| Task |
Return the material verbatim, starting at its first line and ending at the line that contains "tap(560, 275)", with both ends included.

| Material to process |
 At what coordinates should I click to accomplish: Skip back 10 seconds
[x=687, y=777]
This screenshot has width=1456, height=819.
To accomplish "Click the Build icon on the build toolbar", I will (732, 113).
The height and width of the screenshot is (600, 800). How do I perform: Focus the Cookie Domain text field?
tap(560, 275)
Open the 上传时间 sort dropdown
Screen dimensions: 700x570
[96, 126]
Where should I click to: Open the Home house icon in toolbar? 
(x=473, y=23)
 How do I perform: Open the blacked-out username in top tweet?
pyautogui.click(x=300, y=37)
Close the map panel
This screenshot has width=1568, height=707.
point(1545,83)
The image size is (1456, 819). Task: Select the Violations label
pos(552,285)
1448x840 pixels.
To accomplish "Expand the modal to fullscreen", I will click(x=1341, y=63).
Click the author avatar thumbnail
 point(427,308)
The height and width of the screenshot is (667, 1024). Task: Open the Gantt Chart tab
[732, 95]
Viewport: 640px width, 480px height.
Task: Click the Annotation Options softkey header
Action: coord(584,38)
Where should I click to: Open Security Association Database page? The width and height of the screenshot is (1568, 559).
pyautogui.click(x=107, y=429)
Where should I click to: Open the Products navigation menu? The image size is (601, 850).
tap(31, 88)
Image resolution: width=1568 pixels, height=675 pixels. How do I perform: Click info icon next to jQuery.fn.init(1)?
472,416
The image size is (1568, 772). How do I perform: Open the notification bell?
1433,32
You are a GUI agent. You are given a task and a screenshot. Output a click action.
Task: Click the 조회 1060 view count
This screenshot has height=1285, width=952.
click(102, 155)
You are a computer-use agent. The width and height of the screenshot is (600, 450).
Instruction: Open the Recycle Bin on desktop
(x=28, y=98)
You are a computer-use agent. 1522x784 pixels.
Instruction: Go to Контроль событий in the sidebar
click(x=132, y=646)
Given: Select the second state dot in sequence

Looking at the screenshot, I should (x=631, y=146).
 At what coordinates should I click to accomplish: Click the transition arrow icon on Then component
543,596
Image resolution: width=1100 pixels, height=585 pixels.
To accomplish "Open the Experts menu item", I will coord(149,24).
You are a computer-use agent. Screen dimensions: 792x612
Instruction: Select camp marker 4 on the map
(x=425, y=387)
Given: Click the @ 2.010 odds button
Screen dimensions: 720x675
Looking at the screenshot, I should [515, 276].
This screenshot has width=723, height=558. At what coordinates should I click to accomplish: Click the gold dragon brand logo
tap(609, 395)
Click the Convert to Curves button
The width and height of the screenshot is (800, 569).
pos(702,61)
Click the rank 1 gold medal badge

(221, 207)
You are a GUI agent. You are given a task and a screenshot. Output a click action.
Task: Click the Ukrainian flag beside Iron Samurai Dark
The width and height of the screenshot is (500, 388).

| Task response |
 At what coordinates should I click to accomplish: Skip back 10 seconds
[x=687, y=777]
This screenshot has width=1456, height=819.
To accomplish "Click the Build icon on the build toolbar", I will (732, 113).
The height and width of the screenshot is (600, 800). How do I perform: Focus the Cookie Domain text field?
tap(560, 275)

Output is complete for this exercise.